(Click-target data)
════════════════════
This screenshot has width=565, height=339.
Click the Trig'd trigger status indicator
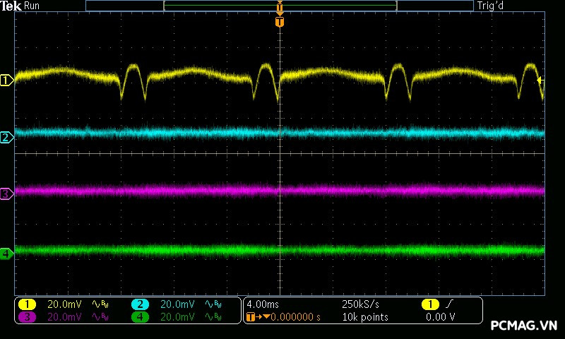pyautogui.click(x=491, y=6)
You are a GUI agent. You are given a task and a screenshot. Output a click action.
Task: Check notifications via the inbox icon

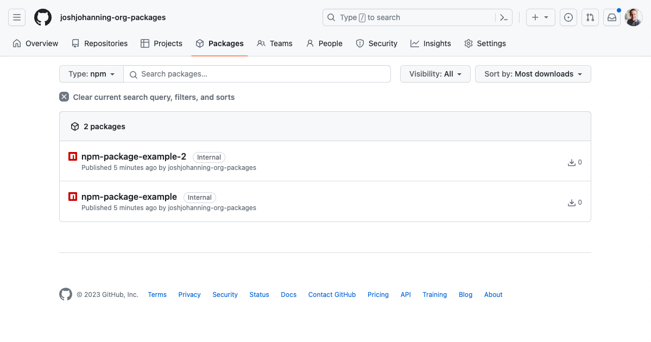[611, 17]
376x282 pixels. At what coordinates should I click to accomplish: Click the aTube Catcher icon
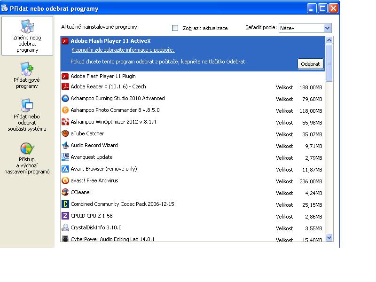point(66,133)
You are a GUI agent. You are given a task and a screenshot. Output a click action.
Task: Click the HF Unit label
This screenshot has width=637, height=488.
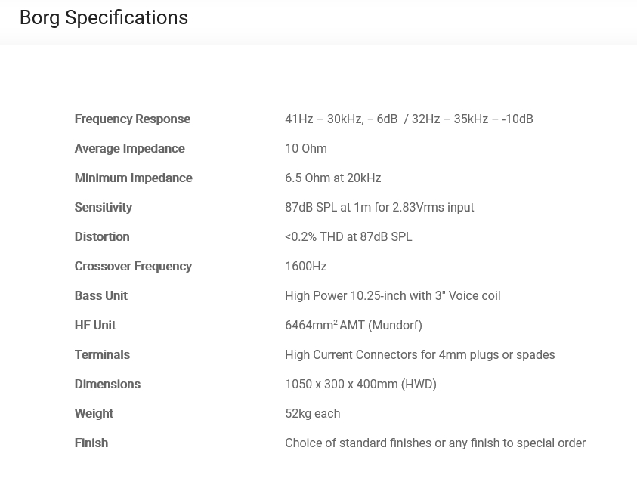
════════════════════
**Work to complete:**
Revise the rows above so that each "screenshot" becomes "screen capture", with everything else left the same. Omit the pictures from your answer.

**Solution:**
This screen capture has width=565, height=339.
Click the Trig'd trigger status indicator
pyautogui.click(x=491, y=6)
You are a GUI agent. You are given a task and a screen capture. Output a click action.
Task: Check notifications via the inbox icon

[611, 17]
376x282 pixels. At what coordinates should I click to accomplish: Click the aTube Catcher icon
point(66,133)
You are a GUI agent. You are given a task and a screen capture. Output a click action.
Task: Click the HF Unit label
This screen capture has width=637, height=488.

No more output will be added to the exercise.